Cela fait longtemps qu’on parle, chez nous, de la nécessité d’un changement radical de notre société pour que changent nos affaires et notre situation. Et en bons musulmans que nous sommes, nous ne manquons pas d’évoquer le verset de référence à ce propos : « Dieu ne change pas la condition d’un peuple tant qu’il n’a pas changé ce qui est en lui-même ». Cependant, tout le monde ou presque prend de travers cette devise, pourtant inspirée de la parole divine ! Tout le monde ou presque exige le changement des autres et ne se pose pas la question de son propre changement.
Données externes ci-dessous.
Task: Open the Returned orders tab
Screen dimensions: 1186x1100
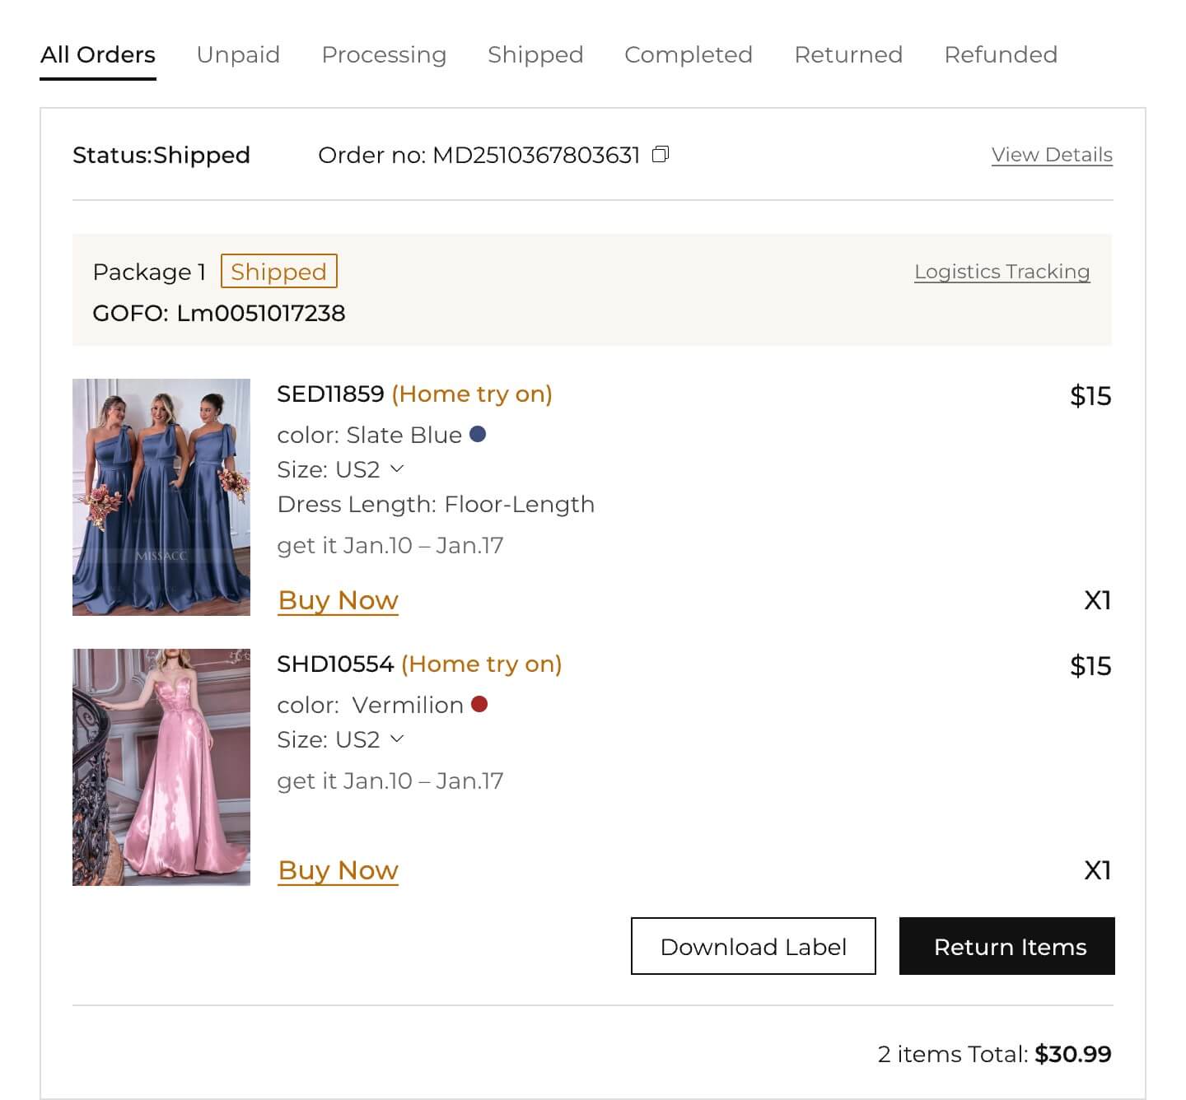Action: click(848, 54)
En effet, on ne le voit que trop ces derniers temps, nos responsables politiques, de quelques bords qu’ils soient, n’arrêtent pas de diaboliser leurs adversaires respectifs, au point de les transformer en ennemis mortels, dignes des pires achèvements. Du coup, le pays n’inspire plus ce confort minimal, celui de se sentir vraiment chez soi, dans un espace convivial et dans un esprit de communauté. Chacun pour soi… Après moi le déluge ! Cela est certes déplorable et d’aucuns lui trouvent même des justifications du genre : « C’est ça la politique : assassin ou assassiné ».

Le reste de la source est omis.